Fue sobre todo en Platón donde se evidencian los puntos débiles de este sistema cuando argumenta que “ni la mayoría representa a la voluntad general, ni necesariamente sus decisiones son las más juiciosas”. Este paradigma lo aplicaba Platón tanto a los electores cono a los elegidos, haciendo hincapié en algo aún más perturbador y es que, en muchos casos, sistemas democráticos, pervertidos por “demagogos” o “populistas”, y son términos usados tanto por Platón como por Aristóteles, acababan arrastrando a la sociedad a cambiar un sistema representativo con sus imperfecciones, como es la Democracia, a una tiranía. Sé que la democracia ateniense no es exactamente la nuestra pero, curiosamente, algunos de los aspectos y puntos débiles de aquella, que fue semilla de la de hoy, son los mismos ahora.

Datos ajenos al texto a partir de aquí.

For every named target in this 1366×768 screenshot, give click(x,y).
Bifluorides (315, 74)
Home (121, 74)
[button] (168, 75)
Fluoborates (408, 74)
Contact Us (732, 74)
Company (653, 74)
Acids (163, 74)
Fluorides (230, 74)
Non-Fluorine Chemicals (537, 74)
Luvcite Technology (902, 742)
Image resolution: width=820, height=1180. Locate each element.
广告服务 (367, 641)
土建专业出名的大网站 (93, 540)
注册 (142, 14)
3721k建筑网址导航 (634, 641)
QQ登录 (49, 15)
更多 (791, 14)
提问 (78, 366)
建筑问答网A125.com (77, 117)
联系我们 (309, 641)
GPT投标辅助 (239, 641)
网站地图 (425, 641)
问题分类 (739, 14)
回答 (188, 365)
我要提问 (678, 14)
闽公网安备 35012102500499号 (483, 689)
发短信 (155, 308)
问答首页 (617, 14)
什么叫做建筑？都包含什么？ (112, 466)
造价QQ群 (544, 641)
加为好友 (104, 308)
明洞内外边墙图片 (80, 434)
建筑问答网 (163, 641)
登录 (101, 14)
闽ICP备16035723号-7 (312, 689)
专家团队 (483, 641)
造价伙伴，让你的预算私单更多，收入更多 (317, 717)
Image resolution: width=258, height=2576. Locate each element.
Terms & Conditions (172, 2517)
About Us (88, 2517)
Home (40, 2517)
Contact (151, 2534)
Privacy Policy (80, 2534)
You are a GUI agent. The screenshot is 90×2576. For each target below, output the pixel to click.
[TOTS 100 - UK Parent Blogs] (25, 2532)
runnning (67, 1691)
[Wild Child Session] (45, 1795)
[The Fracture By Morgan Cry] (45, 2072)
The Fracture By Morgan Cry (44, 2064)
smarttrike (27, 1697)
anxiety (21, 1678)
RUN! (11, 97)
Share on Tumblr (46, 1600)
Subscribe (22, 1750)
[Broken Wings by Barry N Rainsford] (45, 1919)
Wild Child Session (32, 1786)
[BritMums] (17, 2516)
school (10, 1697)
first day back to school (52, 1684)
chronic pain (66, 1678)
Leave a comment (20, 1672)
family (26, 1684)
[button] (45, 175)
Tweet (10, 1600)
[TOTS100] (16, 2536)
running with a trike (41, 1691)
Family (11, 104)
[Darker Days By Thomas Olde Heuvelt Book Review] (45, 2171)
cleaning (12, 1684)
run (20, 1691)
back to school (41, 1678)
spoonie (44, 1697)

Una sociedad cada vez más apática, que se permitió el lujo de no votar casi en la mitad del censo como ha ocurrido en las últimas autonómicas andaluzas, y es tendencia en todas las locales, autonómicas y generales desde hace años, y cada vez menos formada -problema endémico de todos los gobiernos de uno y otro signo en nuestro país y en los demás-, no hace más que, en su dejación de responsabilidades, alentar a una turba cabreada, a la contra, o ultraconservadora, que añora los paternalismos dictatoriales y las falsas promesas de seguridad. Evidentemente pesa la falta de medidas, pedagogía, acción e ilusión de los partidos tradicionales, a menudo más enquistados en cuestiones internas que en solucionar los problemas de la ciudadanía. Ángela Merkel, que no es precisamente una radical de izquierdas, ha hablado claro, una vez más, sobre ese asunto cuando anunciaba su abandono del mundo de la política “en un tiempo plagado de extremismo y demagogia”. Mientras todos nos diluimos en la autocomplacencia fácil de las redes sociales, esa misma red vehiculiza radicalismos y movimientos que creíamos felizmente enterrados. Soy de los que cree que la democracia sí debería blindarse contra aquellos que se sirven de ella para desmantelarla, y debería prohibirse que pudieran concurrir antisistema, anticonstitucionales, negacionistas, supremacistas, nostálgicos de los fascismos, y todo aquel que llevase en su ideario y propuestas quebrar las reglas de juego, las conquistas civiles y los derechos humanos. El mal ya está dentro del sistema. Se sienta en gobiernos, parlamentos, y ocupa sin pudor páginas, espacios y calles ¿Permaneceremos al margen? Nuestra propia historia debería ponernos en sobreaviso y movilizarnos, y hacernos más responsables, críticos y exigentes. La Democracia está en peligro.